WORK TO COMPLETE:
Exactly the lines from the one with "The width and height of the screenshot is (2136, 975)." through the end of the data below must be set down, and no pictures with them.

*** Opening INFORMATION SUPPLIED ***

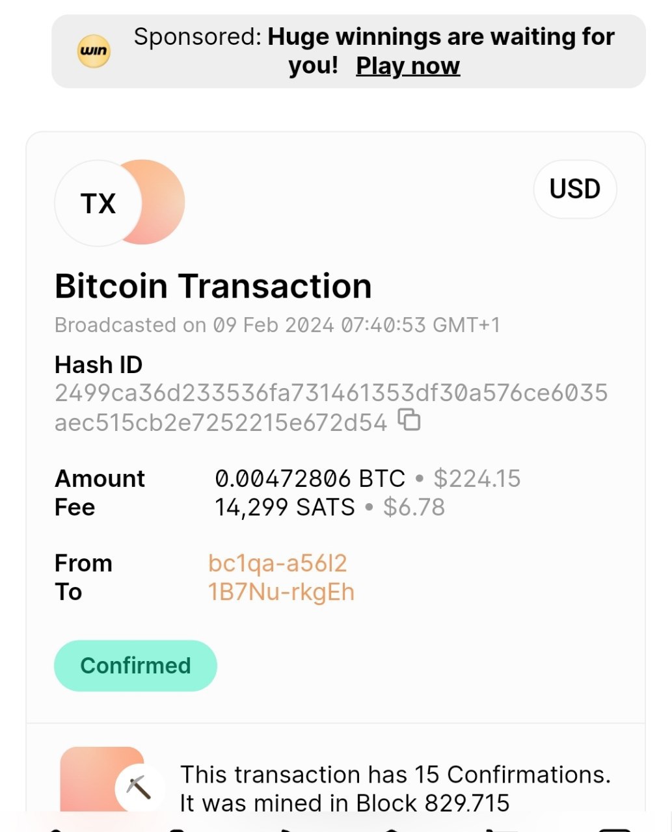The width and height of the screenshot is (672, 832).
Task: Click the TX transaction icon
Action: coord(98,203)
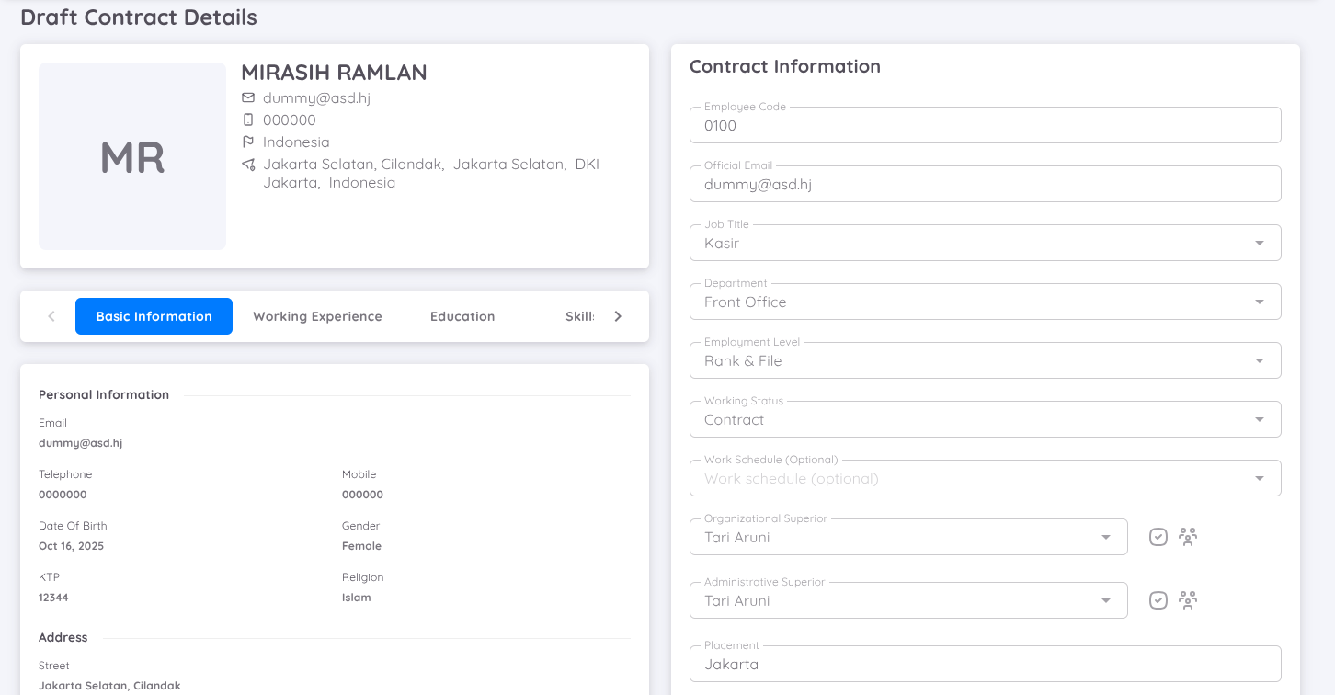The height and width of the screenshot is (695, 1335).
Task: Select the Education tab
Action: (x=462, y=316)
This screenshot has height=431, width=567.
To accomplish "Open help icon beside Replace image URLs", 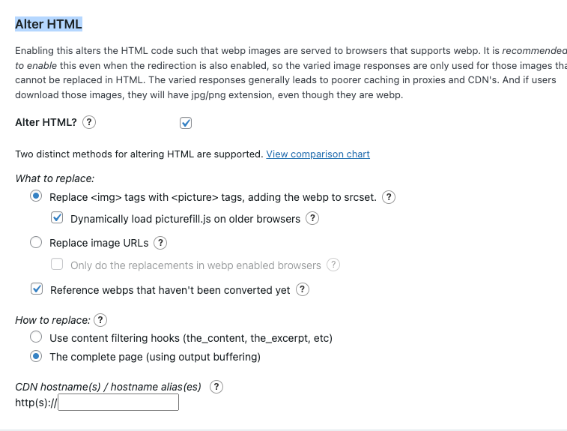I will [x=160, y=243].
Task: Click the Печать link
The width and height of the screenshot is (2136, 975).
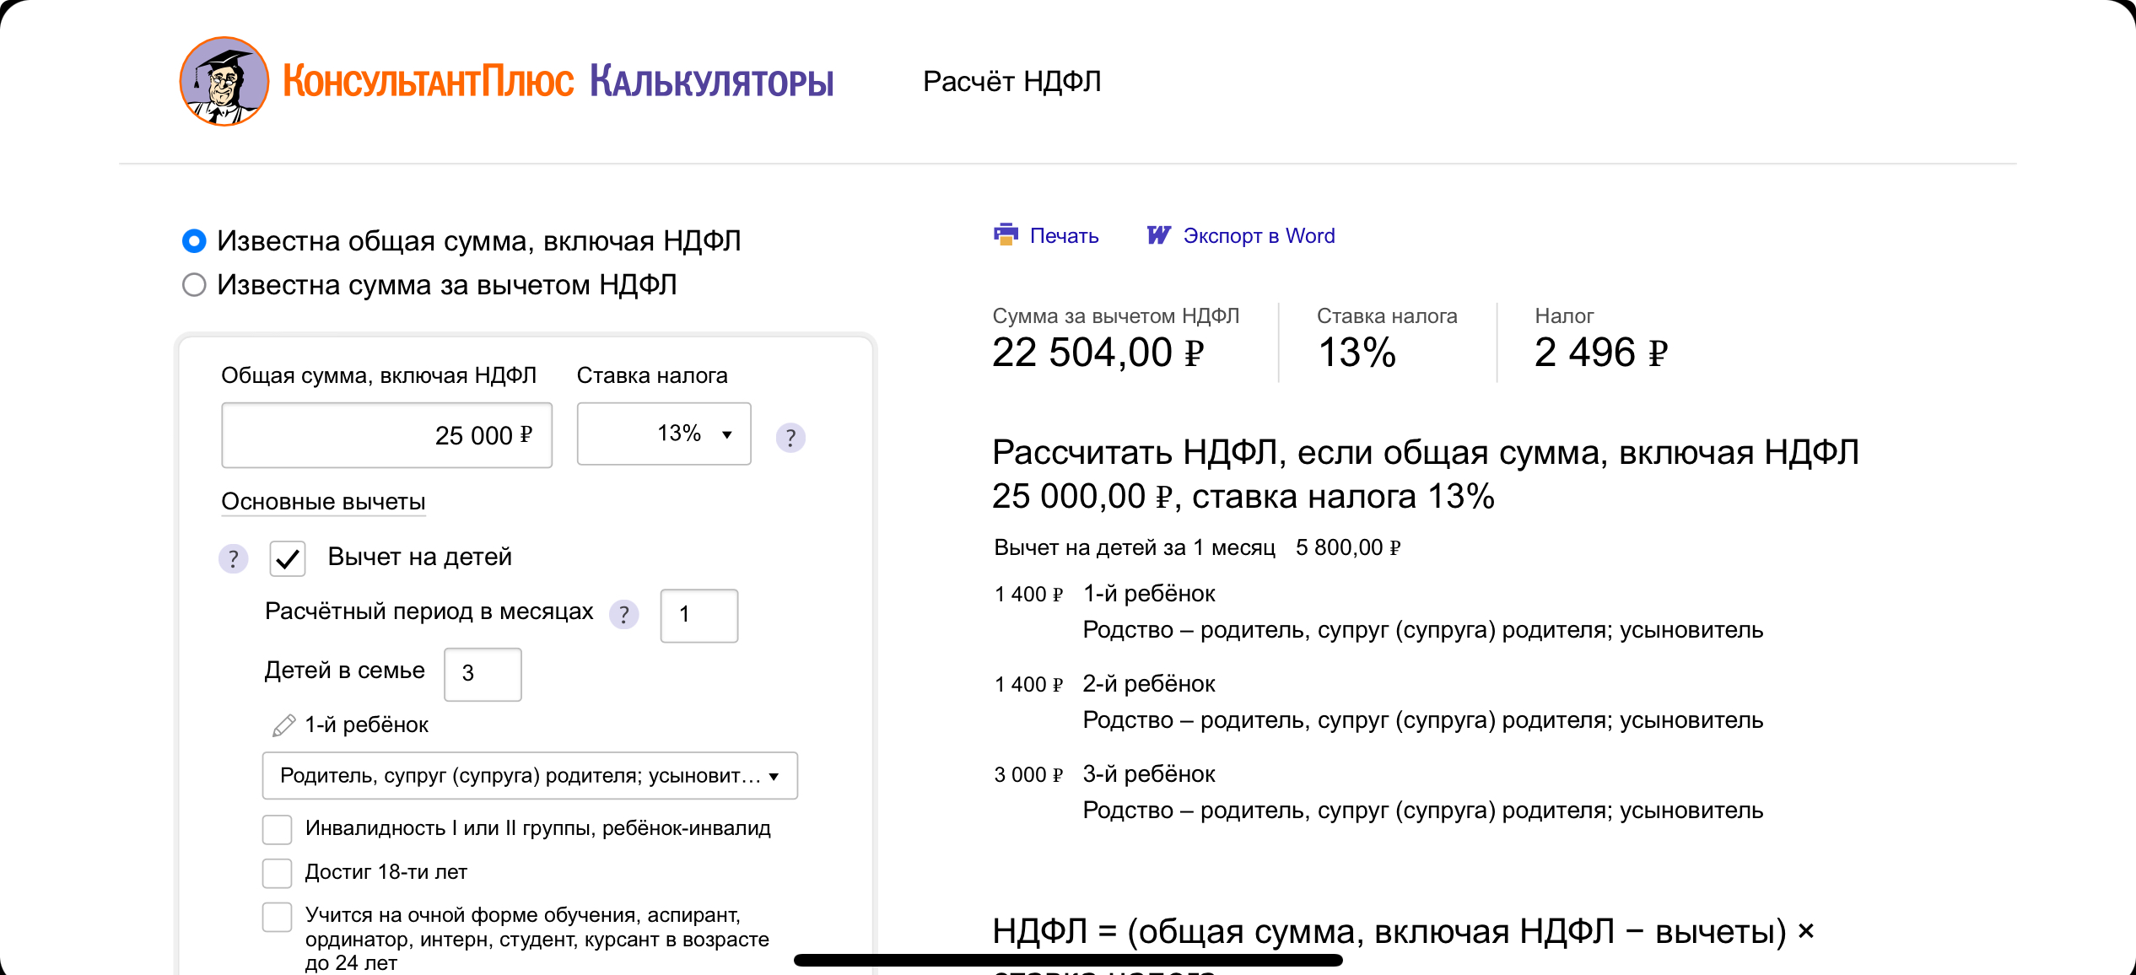Action: coord(1064,236)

*** Closing INFORMATION SUPPLIED ***

ANSWER:
The width and height of the screenshot is (2136, 975).
Action: coord(1064,236)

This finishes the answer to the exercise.